OpenAI launched an Apps SDK on Monday (see here). This effectively means that developers can now build apps inside ChatGPT:
This was an obvious play by OpenAI and it was only a matter of time until more dynamic experiences made it into chat. After all its very difficult to do some of the most profitable internet activities (ie ecommerece, gaming etc) with text only. The writing was on the wall here ever since MCP-UI came out and Shopify started incorporating it earlier this year:
There are some really cool technical details in how this all works. We heavily invested in MCP-UI, an extension of the MCP protocol to allow exposing widgets that a host can choose to display. The product cards you see in the video are exposed through MCP-UI and then securely… pic.twitter.com/FNsrMiB1Uq
— tobi lutke (@tobi) August 5, 2025
Adding apps within the chat experience does 2 things:
1. it helps preserve the user within ChatGPT for longer
2. it gives OpenAI a significant amount of context on user behavior
From a strategic point of view, 2 is incredibly valuable. Users would traditionally leave ChatGPT and go to booking.com once they generated their trip plan. That prevented OpenAI from learning important information about the user - did they book the hotel that was presented to them? did they decide to do all of the suggested activities? This is personalization context that can help OpenAI be more useful to the user in the future.
It wasn't too long ago that ChatGPT gained the ability to reference prior conversations. That particular feature is now commonly referred to as memory. Memory is the personalization layer that helps ChatGPT answer questions better for you in the future, and in a world where model capabilities across labs are converging more and
more, what prevents users from switching LLMs is the huge cost of moving their "memories".
Once ChatGPT remembers the hotel that you like to stay in, the type of
food that you order on weekends and the type books you like to read before
bed, it is very hard to move away without losing a huge amount of personalization. As far as OpenAI is concerned, the more
activities the user can do within the chat app, the harder it becomes to leave.

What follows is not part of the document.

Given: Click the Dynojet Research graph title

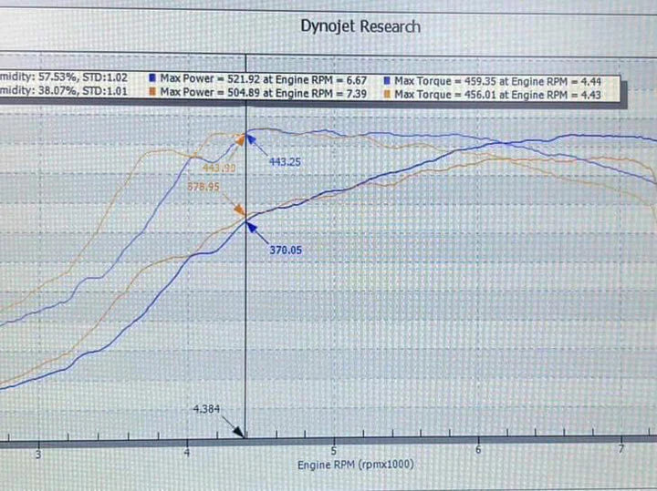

In the same way that cookies allowed Google to become a default transaction layer for the internet, memory helps OpenAI own the personalization layer. In a world where Google owns the browser and Apple owns the device, it is very hard to stand out as the aggregator of personalization information across multiple applications - and yet that is exactly what memory + apps allows OpenAI to do, despite not owning the device or the browser. It will be interesting to see if Apple will allow ChatGPT "apps", because it technically violates their mega-app policy.
The timing here is perhaps notable. There is no real advantage in being a first mover. As the MCP-UI experience shows, there are a lot of hard problems to figure out and there is a big chance that some of this blows up in OpenAI's face. Google will inevitably add this capability to Gemini and it has all the right relationships to do so. Launching early doesn't help OpenAI tremendously, so why now ?

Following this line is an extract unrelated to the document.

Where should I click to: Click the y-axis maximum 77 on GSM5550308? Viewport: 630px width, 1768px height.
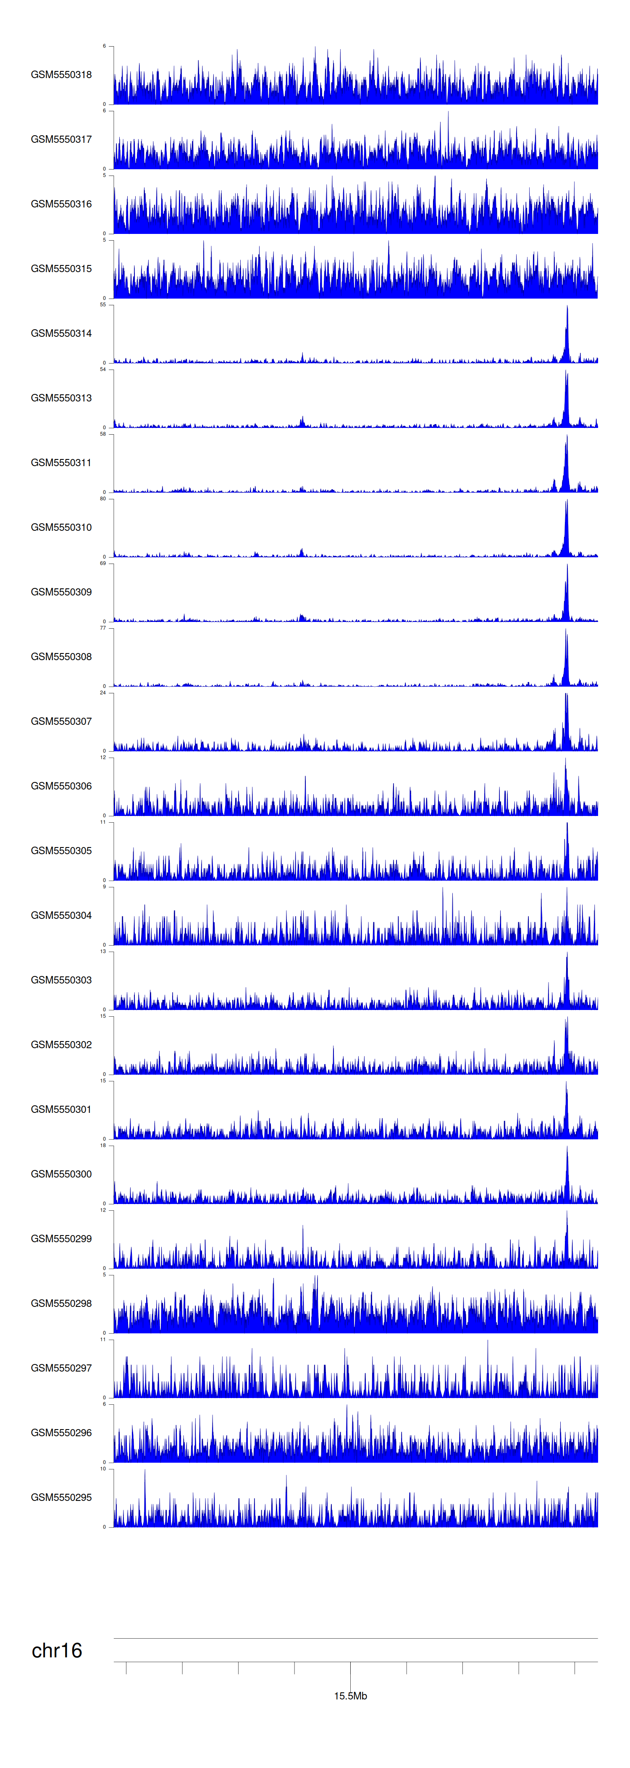(103, 628)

Perhaps one of the most obvious reasons to get going here is that OpenAI's devices efforts are very real and the sooner they can stand up an ecosystem (that spans all the apps customers already use today), the sooner they can have a viable standalone device.

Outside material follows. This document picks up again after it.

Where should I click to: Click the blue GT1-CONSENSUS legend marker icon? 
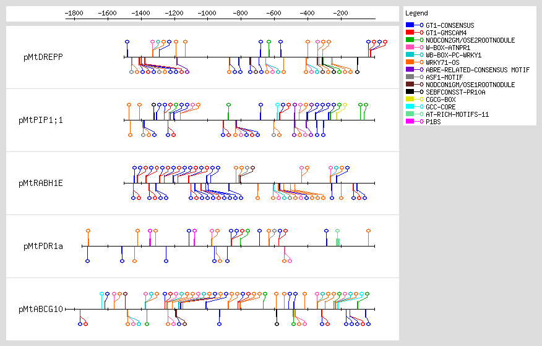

Notably, there are more platform plays coming to ChatGPT soon. Sam Altman brought up "Sign In With ChatGPT" in May:
Sign in with ChatGPT incoming pic.twitter.com/u5gxAMYGOC
— ImpGPT (@impgpt) October 10, 2025
What better way to ensure that you have context on your users than allowing them to bring their OpenAI identity with them everywhere they go?
So..there it is. The inklings of a new platform emerging. Whether app publishers will be willing to do this is a totally different question. Giving your app away in this new modality has its risks and seeing how OpenAI is trying to do everything everywhere I would be cautious to move in this direction. Ultimately, users will decide for them. If chat is the way people browse the internet from now on, app publishers won't have a choice.